Figure 5:. USP48 copy number loss is frequent in human tumors and sensitizes to DNMT1 inhibition in vivo.

a. Frequency of shallow or deep deletions of USP48 across non-redundant human tumor genomic datasets in cBioPortal. b. MOLM-13 systemic AML model of USP48 +/+ or USP48 −/− leukemias treated with vehicle or GSK-3685032 (30 mg/kg BID). c. Kaplan-Meier survival analysis of USP48 +/+ or USP48 −/− MOLM-13 leukemias treated with vehicle or GSK-3685032 (30 mg/kg BID). d.

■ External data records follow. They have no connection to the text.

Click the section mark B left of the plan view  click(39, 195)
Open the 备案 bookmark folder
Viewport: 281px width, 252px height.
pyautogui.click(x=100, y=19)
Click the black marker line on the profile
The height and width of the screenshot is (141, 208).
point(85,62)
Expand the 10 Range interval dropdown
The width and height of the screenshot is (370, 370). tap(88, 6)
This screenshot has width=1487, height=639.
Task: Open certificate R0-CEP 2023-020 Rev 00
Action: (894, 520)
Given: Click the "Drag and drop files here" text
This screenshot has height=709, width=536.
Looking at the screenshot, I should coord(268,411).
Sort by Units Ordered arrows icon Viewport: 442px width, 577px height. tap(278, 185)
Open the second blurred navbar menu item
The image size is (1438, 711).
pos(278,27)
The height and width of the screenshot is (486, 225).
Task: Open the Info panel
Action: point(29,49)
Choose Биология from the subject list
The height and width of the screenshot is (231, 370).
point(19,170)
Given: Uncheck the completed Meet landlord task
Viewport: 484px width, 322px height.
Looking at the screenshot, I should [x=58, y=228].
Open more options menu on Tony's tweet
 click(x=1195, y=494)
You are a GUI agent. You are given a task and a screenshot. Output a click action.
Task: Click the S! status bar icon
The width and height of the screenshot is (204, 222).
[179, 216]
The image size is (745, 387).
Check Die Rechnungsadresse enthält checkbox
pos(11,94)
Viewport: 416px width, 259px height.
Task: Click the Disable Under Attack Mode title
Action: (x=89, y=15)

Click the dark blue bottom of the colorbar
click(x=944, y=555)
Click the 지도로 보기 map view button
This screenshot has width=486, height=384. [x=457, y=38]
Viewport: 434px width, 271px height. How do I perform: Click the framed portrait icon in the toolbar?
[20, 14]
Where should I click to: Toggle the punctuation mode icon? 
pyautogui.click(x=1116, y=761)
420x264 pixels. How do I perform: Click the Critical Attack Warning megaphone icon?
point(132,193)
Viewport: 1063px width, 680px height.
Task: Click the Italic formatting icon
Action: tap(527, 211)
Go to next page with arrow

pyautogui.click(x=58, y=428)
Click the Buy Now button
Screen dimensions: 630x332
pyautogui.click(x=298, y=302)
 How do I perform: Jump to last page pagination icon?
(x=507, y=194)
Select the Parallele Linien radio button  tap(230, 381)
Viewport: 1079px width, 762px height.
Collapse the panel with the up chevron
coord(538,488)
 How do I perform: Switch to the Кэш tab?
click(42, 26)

Left panel: BLI measurements of all mice in the USP48 +/+ or USP48 −/− MOLM-13 leukemia cohorts while on treatment. Right panel: BLI images for 5 representative mice in the USP48 −/− cohort at day 10 after treatment initiation. e. MIA PaCa-2 pancreatic cancer metastasis model. f. Left panel: BLI measurements for all mice in the USP48 +/+ or USP48 −/− MIA PaCa-2 tumor cohorts while on treatment with vehicle or GSK-3685032. Right panel: BLI images for 5 representative mice in the USP48 −/− cohort at day 21 after treatment initiation.